Repeat the following items word for word, leaving every line as it is.

Top of Data supplied

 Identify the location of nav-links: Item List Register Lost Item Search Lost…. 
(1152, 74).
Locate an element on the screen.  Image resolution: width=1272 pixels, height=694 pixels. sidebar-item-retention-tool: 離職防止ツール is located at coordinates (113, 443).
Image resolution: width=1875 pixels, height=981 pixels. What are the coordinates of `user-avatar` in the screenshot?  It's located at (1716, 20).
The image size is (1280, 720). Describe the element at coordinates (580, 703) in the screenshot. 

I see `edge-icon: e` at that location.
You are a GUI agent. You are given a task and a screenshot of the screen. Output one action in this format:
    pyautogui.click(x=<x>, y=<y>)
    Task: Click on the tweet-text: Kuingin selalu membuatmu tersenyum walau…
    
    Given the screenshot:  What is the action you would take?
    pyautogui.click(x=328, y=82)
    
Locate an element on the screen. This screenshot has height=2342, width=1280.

Bottom of Data supplied

Response to the exercise =
 Identify the location of nav-links: Item List Register Lost Item Search Lost…. 
(1152, 74).
Locate an element on the screen.  Image resolution: width=1272 pixels, height=694 pixels. sidebar-item-retention-tool: 離職防止ツール is located at coordinates (113, 443).
Image resolution: width=1875 pixels, height=981 pixels. What are the coordinates of `user-avatar` in the screenshot?  It's located at (1716, 20).
The image size is (1280, 720). Describe the element at coordinates (580, 703) in the screenshot. 

I see `edge-icon: e` at that location.
You are a GUI agent. You are given a task and a screenshot of the screen. Output one action in this format:
    pyautogui.click(x=<x>, y=<y>)
    Task: Click on the tweet-text: Kuingin selalu membuatmu tersenyum walau…
    
    Given the screenshot:  What is the action you would take?
    pyautogui.click(x=328, y=82)
    
Locate an element on the screen. This screenshot has height=2342, width=1280.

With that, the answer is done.